今週のアップデート — 適切なリスクコミュニケーションの方法とは?(2012年9月3日)
1)「リスクコミュニケーション」という考えが広がっています。これは健康への影響が心配される事柄について、社会で適切に管理していくために、企業や行政、専門家、市民が情報を共有し、相互に意見交換して合意を形成していくことを言います。
早稲田大学大学院の難波美帆准教授に「「リスクコミュニケーション・パターン集」作成の試みー不安・懸念に寄り添うために」を寄稿いただきました。
伝える場で頻繁に起こる問題のパターンを抽出し、それに対応する「パターンランゲージ」を参加者とともに考える取り組みを、難波さんはワークショップ「では、どう伝えればよかったのか−リスクコミュニケーションの肝を考える」で行いました。その報告です。
2)「政治に翻弄される浜岡原発−中部電力の安全対策工事を訪ねる」をアゴラ研究所フェローで、ジャーナリストの石井孝明が執筆しました。
昨年5月、菅直人首相(当時)は中部電力に、東海地震の可能性が高いとして、浜岡原発の停止を要請。これを受けて、同社は1400億円の規模で、津波対策を中心にした安全対策を進めています。浜岡原発の現状を報告します。
3)「在米のエンジニアに聞く米国スマートグリッド事情」。GEPRの提携するNPO法人国際環境経済研究所(IEEI)のサイトから、電力改革研究会による報告を転載します。(IEEI版)
今週のリンク
1) 内閣府国家戦略室「エネルギー・環境会議」では8月にエネルギー政策の未来についてパブリックコメントを集め、討論型世論調査という取り組みを行いました。同会議は2030年の発電比率に占める原発の割合を、「ゼロ」「15%」「20〜25%」の3つにわけ、どれを支持するかを聞きました。約9万のパブリックコメントでは7割以上が原発ゼロを求めたそうです。

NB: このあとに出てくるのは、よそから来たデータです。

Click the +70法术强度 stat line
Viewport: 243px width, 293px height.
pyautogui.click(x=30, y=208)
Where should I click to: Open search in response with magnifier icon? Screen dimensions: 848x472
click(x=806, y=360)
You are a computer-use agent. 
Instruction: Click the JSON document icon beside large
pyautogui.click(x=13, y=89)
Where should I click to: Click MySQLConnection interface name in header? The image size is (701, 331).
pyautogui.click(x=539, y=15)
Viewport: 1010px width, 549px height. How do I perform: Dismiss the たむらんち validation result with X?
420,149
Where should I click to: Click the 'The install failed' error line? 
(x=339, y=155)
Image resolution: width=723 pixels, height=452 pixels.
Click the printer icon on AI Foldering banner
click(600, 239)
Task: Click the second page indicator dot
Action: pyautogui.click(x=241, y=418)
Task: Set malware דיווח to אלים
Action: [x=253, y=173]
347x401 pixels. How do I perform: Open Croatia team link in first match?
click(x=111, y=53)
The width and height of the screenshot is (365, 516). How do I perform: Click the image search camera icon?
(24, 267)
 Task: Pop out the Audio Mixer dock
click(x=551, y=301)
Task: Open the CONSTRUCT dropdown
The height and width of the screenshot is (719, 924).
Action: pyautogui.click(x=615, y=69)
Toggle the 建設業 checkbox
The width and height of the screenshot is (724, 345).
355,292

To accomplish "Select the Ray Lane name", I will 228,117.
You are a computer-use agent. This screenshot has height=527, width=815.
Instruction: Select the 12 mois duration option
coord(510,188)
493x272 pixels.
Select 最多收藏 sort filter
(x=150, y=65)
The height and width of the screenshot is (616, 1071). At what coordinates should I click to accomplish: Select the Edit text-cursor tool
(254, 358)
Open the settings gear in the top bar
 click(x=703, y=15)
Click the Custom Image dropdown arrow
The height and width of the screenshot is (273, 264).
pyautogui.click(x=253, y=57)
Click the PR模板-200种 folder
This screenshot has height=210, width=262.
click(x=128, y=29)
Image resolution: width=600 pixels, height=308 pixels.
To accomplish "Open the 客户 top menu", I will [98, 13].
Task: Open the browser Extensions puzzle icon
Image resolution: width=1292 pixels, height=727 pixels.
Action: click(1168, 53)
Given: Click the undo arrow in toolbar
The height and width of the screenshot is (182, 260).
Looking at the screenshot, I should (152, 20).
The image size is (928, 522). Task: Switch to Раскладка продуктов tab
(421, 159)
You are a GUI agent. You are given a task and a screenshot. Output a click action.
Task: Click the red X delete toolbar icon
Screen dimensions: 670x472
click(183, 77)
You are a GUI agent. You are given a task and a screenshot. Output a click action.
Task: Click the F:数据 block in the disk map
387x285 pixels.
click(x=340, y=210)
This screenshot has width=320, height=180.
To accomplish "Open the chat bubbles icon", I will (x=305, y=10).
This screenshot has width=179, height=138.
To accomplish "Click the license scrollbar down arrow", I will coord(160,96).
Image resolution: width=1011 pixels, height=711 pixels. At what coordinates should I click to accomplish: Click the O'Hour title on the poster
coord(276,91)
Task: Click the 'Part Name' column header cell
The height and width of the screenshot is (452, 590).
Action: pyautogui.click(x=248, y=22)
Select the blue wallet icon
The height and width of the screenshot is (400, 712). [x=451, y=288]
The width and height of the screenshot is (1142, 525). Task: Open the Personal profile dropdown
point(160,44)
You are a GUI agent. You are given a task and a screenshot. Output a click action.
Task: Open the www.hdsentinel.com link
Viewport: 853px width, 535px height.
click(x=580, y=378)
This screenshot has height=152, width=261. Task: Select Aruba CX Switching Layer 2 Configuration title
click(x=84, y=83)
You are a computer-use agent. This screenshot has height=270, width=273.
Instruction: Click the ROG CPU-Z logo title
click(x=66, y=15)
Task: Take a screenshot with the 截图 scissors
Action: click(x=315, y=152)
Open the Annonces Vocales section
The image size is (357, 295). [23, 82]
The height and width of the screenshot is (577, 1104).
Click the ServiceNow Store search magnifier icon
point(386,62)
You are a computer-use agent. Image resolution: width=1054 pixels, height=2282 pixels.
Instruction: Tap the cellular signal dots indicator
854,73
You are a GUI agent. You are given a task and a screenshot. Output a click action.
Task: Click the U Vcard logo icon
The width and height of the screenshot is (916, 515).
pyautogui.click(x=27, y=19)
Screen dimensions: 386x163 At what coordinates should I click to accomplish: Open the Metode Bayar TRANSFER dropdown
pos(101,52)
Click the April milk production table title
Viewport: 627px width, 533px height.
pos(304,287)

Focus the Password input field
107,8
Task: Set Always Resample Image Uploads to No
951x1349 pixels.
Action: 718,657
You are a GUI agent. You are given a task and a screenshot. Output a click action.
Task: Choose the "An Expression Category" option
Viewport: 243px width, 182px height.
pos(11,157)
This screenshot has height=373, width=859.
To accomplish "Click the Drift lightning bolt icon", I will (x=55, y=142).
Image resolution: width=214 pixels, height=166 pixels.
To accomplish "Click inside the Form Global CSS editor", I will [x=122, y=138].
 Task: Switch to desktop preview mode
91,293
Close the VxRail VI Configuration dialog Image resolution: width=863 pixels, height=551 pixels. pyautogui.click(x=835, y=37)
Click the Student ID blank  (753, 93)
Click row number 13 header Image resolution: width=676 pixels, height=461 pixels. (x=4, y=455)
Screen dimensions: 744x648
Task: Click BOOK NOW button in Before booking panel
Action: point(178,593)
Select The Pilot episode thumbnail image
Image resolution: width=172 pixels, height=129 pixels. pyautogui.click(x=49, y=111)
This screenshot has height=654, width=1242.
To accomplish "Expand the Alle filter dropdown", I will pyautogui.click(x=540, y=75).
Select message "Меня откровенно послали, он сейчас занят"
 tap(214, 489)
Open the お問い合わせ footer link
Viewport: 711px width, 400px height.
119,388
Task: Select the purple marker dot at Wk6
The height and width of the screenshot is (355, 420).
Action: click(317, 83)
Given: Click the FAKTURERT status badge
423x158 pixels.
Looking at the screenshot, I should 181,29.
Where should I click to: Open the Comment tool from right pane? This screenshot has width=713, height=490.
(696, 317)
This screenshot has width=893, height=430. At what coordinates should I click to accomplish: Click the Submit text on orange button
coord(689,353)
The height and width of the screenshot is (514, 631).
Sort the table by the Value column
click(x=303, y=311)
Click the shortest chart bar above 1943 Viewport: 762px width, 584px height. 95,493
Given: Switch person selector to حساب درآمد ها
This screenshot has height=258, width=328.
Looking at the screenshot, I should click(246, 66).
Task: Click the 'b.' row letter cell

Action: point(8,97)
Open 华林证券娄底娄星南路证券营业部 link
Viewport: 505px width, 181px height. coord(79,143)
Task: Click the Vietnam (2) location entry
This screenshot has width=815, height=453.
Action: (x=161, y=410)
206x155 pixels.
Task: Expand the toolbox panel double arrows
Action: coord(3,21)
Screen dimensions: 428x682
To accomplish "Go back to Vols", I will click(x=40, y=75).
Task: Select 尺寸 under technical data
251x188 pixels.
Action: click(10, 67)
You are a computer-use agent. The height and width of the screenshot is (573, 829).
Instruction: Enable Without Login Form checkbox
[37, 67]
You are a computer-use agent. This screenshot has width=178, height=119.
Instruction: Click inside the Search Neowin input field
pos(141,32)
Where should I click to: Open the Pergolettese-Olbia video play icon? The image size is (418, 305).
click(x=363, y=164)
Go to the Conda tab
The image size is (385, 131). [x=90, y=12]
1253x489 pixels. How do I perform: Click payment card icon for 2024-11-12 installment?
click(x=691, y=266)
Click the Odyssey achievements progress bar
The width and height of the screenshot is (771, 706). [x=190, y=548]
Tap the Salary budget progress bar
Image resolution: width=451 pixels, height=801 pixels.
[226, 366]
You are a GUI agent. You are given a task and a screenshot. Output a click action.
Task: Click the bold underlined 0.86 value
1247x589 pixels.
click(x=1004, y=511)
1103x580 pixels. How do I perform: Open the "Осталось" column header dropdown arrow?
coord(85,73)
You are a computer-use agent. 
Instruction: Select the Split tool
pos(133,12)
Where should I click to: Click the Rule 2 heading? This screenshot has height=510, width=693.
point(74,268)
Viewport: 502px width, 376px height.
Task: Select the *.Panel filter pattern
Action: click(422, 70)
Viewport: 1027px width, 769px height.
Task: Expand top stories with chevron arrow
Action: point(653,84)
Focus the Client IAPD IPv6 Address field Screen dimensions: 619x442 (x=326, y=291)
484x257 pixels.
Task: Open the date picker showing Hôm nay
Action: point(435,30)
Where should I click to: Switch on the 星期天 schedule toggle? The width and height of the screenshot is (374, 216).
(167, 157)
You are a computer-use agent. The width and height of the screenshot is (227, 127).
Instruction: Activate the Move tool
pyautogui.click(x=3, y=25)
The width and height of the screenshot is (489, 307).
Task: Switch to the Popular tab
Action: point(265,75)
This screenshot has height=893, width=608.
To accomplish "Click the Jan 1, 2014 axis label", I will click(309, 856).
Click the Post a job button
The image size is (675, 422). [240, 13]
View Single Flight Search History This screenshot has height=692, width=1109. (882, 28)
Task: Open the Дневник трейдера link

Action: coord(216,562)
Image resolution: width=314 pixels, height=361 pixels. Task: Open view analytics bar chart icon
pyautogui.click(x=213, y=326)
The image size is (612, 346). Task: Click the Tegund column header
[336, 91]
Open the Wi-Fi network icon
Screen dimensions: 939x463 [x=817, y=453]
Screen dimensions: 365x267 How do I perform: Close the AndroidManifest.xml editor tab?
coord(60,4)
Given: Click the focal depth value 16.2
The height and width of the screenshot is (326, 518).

それについての「国民的議論に関する検証会合」行われています。国家戦略室は文章「戦略策定に向けて〜国民的議論が指し示すもの(案)」を8月28日に公表しました。
結論は「国民は原発ゼロを求めているがスピード感は分かれている」というものでした。この当たり前と言える結論を得るために、アンケートや対話など、大規模なイベントが行われました。それに伴い、人々が主張を繰り広げて、エネルギー政策をめぐる混乱が起こりました。問題を真剣に考える誰もが、この状況に徒労感を抱き、ばかばかしさを感じるでしょう。
2)内閣府国家戦略室「エネルギー・環境会議」は「戦略策定に向けて〜国民的議論が指し示すもの(関連データ)」。 同調査4ページに、日本の主要メディアが行った、選択肢をめぐる結果が整理されています。各メディアで「ゼロ」と「15%」を選ぶ人が拮抗しています。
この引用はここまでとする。